# Crate Timeout vs Punishment



## JeepHound

In browsing through a number of different posts, I consistently read that the crate should not be used as punishment (which I understand why), though a few have indicated that a timeout is okay.

How are folks differentiating a "timeout" from punishment? What are some examples of when a timeout is okay?


----------



## elisabeth_00117

I hardly ever correct a puppy. 

I like to re-direct the behaviour to something more desirable.

Once I re-direct and know that the puppy is either over stimulated or tired or I just can't watch him (or *I* am tired..lol), then I put puppy in the crate for a bit to sleep. Then we are usually both rested and ready to go again.


----------



## Cassidy's Mom

I use timeouts all the time. Puppies get put away for some down time when I need to get things done and can't watch constantly, or when they get all wound up and can't settle down. I remain calm, and use either a happy or neutral tone of voice. Everyone gets a chance to cool their jets, and the puppy will usually fuss for a bit and then take a nap. I'll do brief timeouts for a puppy if they're playing too rough and being mouthy and bitey and just won't stop. If they come out and start right up again, it's back into the crate. I'll do a 3 strikes and you're out kind of thing where they get a couple of chances to play nice, and then they go in for an extended period of time. It's important that they understand the consequence is connected to their behavior, so the timeout should be immediate. Bite bite bite ="oops, timeout!", into the crate. 

Now that my dogs are older (3 and 6-1/2), if they get to playing too rowdy, which they sometimes do when they're all excited after I get home and go into the bedroom to change clothes from work, and won't cut it out when I tell them to I just say "that's it - timeout!" and they run to their crates. I close the door and leave them there for a few minutes and then let them out. Sometimes I just say "do you want a timeout?" and they'll knock it off.


----------



## Shade

Cassidy's Mom said:


> I use timeouts all the time. Puppies get put away for some down time when I need to get things done and can't watch constantly, or when they get all wound up and can't settle down. I remain calm, and use either a happy or neutral tone of voice. Everyone gets a chance to cool their jets, and the puppy will usually fuss for a bit and then take a nap. I'll do brief timeouts for a puppy if they're playing too rough and being mouthy and bitey and just won't stop. If they come out and start right up again, it's back into the crate. I'll do a 3 strikes and you're out kind of thing where they get a couple of chances to play nice, and then they go in for an extended period of time. It's important that they understand the consequence is connected to their behavior, so the timeout should be immediate. Bite bite bite ="oops, timeout!", into the crate.

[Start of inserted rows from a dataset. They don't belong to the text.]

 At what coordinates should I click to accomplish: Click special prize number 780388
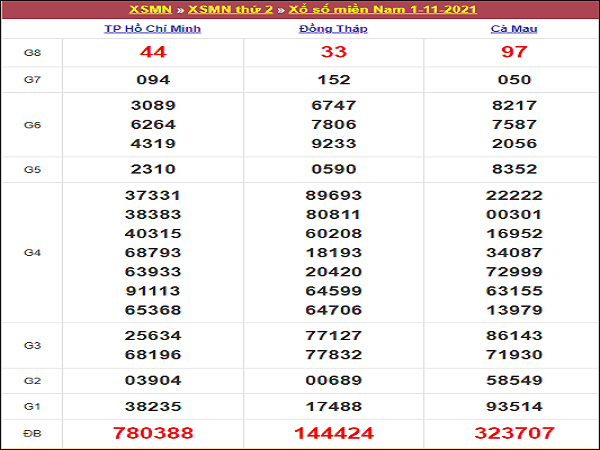153,432
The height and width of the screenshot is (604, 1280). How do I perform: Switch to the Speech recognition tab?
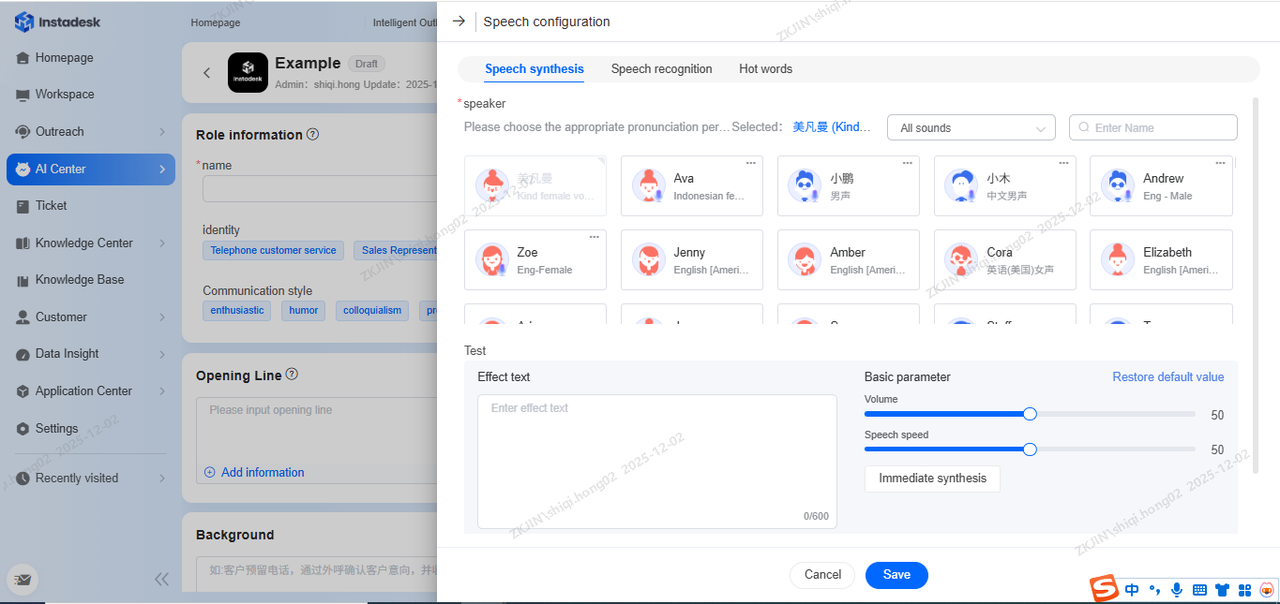[661, 69]
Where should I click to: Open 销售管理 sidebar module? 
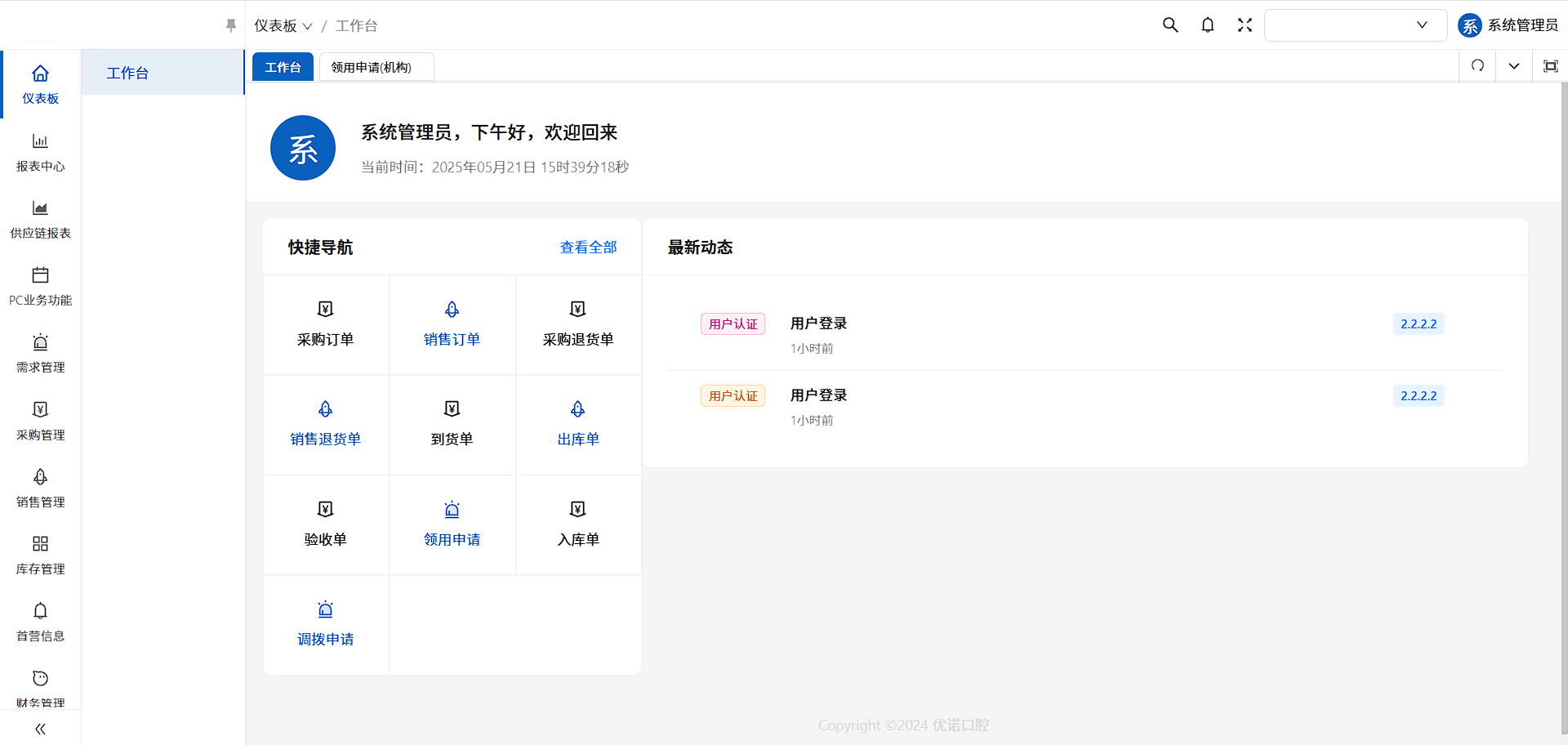pos(40,488)
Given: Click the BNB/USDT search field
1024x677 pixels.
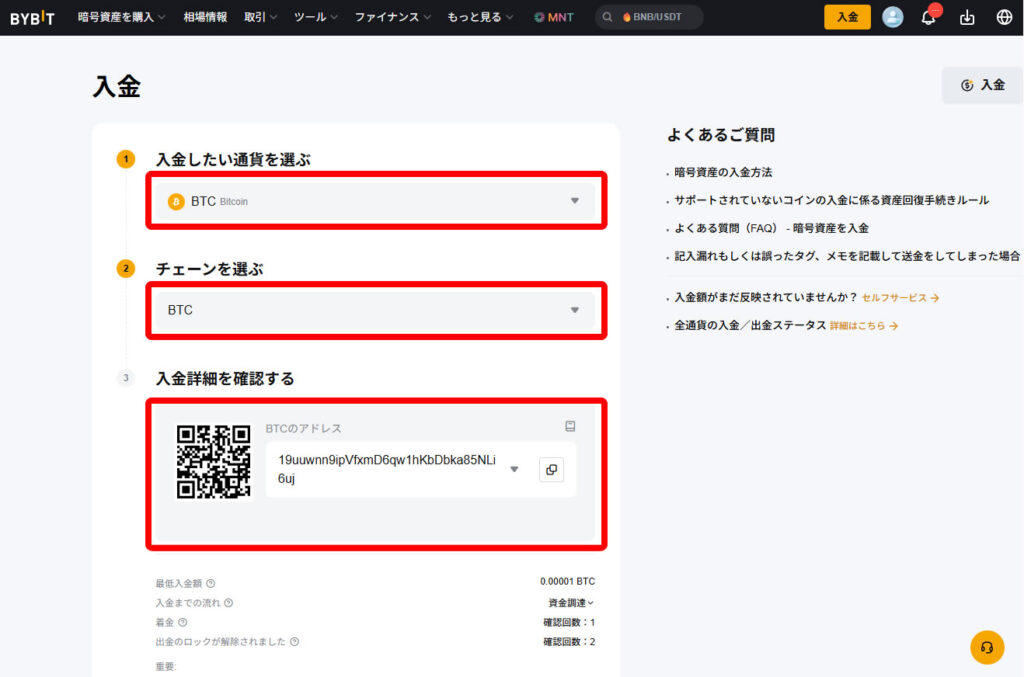Looking at the screenshot, I should point(650,17).
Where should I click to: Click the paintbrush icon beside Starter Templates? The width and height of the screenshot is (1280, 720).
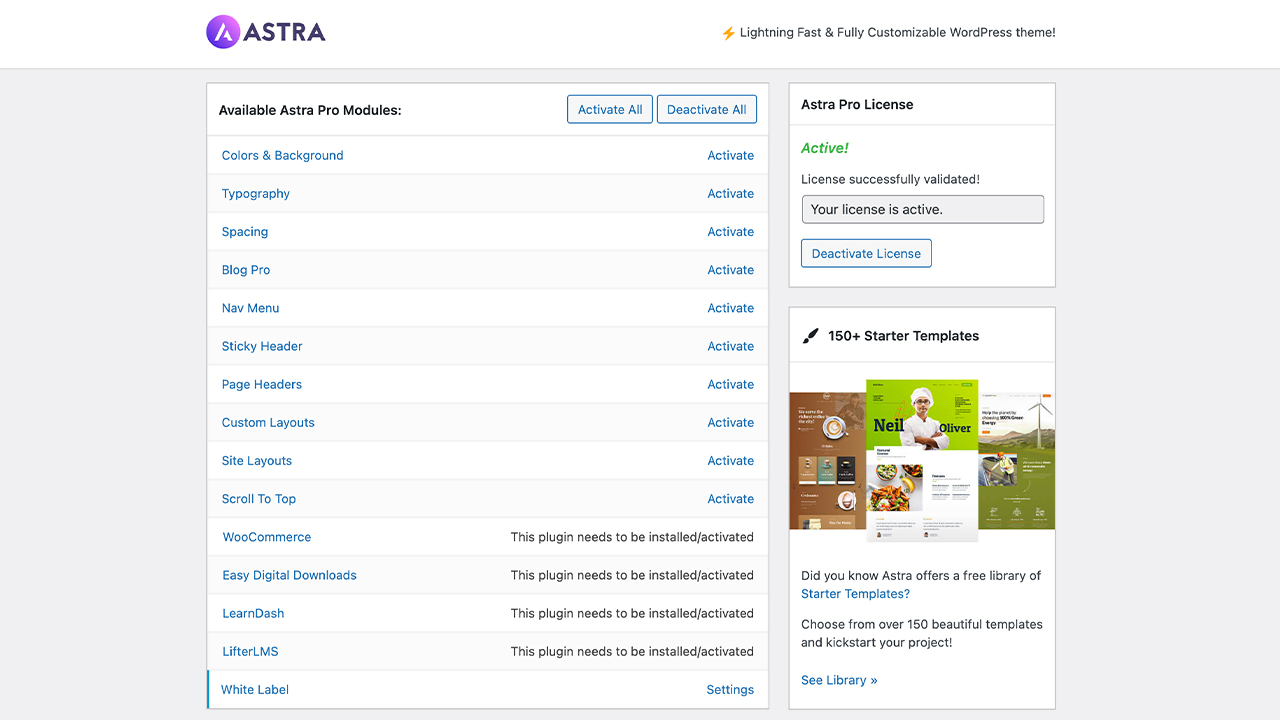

I'm the same, the crate itself isn't the punishment, it's the separation from pack that makes them realize there was an issue. It's not a punishment in the terms "oh bad dog, now you get locked up" it's more of a "ok you messed up, now go cool your jets and we'll try again in 15 minutes"



Cassidy's Mom said:


> Now that my dogs are older (3 and 6-1/2), if they get to playing too rowdy, which they sometimes do when they're all excited after I get home and go into the bedroom to change clothes from work, and won't cut it out when I tell them to I just say "that's it - timeout!" and they run to their crates. I close the door and leave them there for a few minutes and then let them out. Sometimes I just say "do you want a timeout?" and they'll knock it off.


I'm sorry but that's just funny  It always amazes me sometimes how smart dogs really are


----------



## jakes mom

I think the crate should be a place of safety and security, and I wouldn't use it as a punishment. 

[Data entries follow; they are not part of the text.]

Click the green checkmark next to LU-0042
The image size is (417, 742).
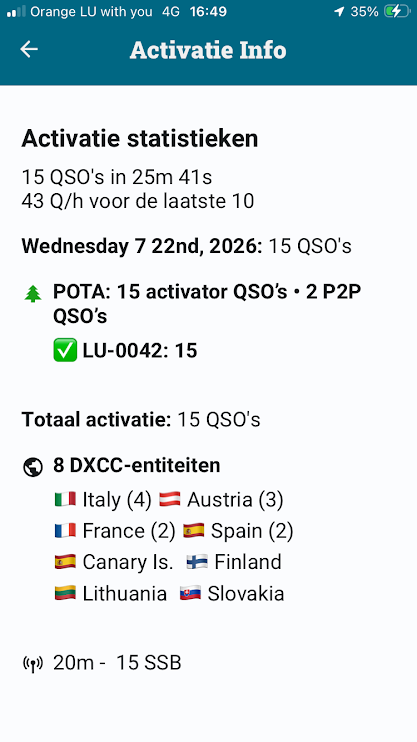(65, 351)
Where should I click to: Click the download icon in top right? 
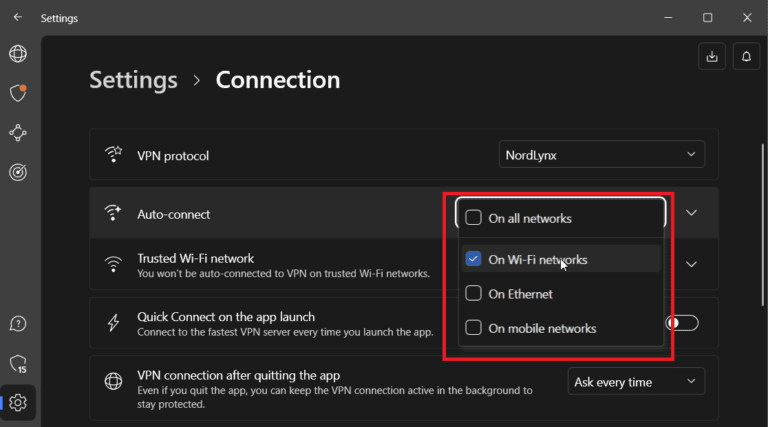[x=711, y=57]
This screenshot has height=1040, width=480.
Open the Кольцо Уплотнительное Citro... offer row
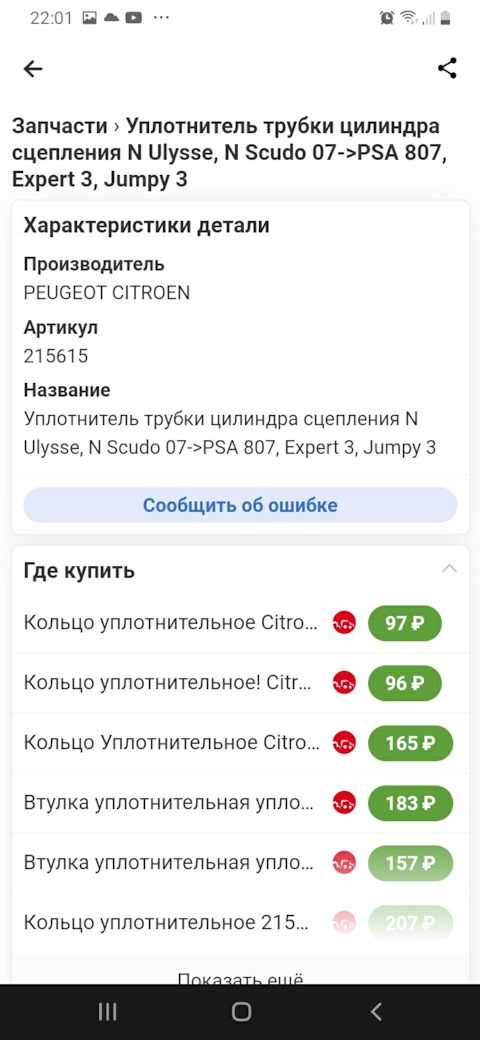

If I need a short time out for punishment I either put my dog outside or make him leave the room - or I leave the room -whichever is easier. 

Sue


----------



## elisabeth_00117

I dunno... I tend to see my whole home as a place of security and safety. The crates get utilized as "bedrooms" would for children if that comparison makes sense.


----------



## Cassidy's Mom

jakes mom said:


> I think the crate should be a place of safety and security, and I wouldn't use it as a punishment.
> 
> If I need a short time out for punishment I either put my dog outside or make him leave the room - or I leave the room -whichever is easier.
> 
> Sue


This thread is in the Puppy Training forum. You really can't just leave the room or send the dog out of the room when you're talking about a puppy who needs constant supervision. A crate is a perfect place for a timeout BECAUSE it's a place of safety and security.


----------



## JeepHound

Cassidy's Mom said:


> I use timeouts all the time. Puppies get put away for some down time when I need to get things done and can't watch constantly, or when they get all wound up and can't settle down. I remain calm, and use either a happy or neutral tone of voice. ...


Thanks. That's the distinction I was looking for. That's what I've been doing. Wanted to make sure it was okay.


----------



## Freestep

Putting a pup in his crate for unwanted behavior is more a form of redirecting than punishment, I think. It interrupts the behavior and puts the pup in a different state of mind. When my pup is being naughty or just way too rambunctious, into the crate she happily goes, perhaps with a bone to get her mind off whatever it was she was doing.


----------



## Cassidy's Mom

I've been doing crate timeouts since we first started using crates, which was with Cassidy who we got in 2000. We've never had a problem with any dog not liking their crate or associating it with punishment. Both Halo and Keefer will go to their crates during the day or in the evening for a nap. In fact, Halo may be napping in hers right now! Other than in the entry by the front door, that's her favorite nap spot. She got LOTS of timeouts as a puppy 'cause she was a wild thing!!! :wild:


----------



## jakes mom

Originally Posted by *jakes mom*  
_I think the crate should be a place of safety and security, and I wouldn't use it as a punishment. _

_If I need *a short time out* for punishment I either put my dog outside or make him leave the room - or I leave the room -whichever is easier. _

_Sue_


Cassidy's Mom said:


> This thread is in the Puppy Training forum. You really can't just leave the room or send the dog out of the room when you're talking about a puppy who needs constant supervision. A crate is a perfect place for a timeout BECAUSE it's a place of safety and security.


By a short time out - I meant like 10 seconds. 

Sorry I would have specified if I'd realised it was the puppy forum - I thought it was time-outs in general.


----------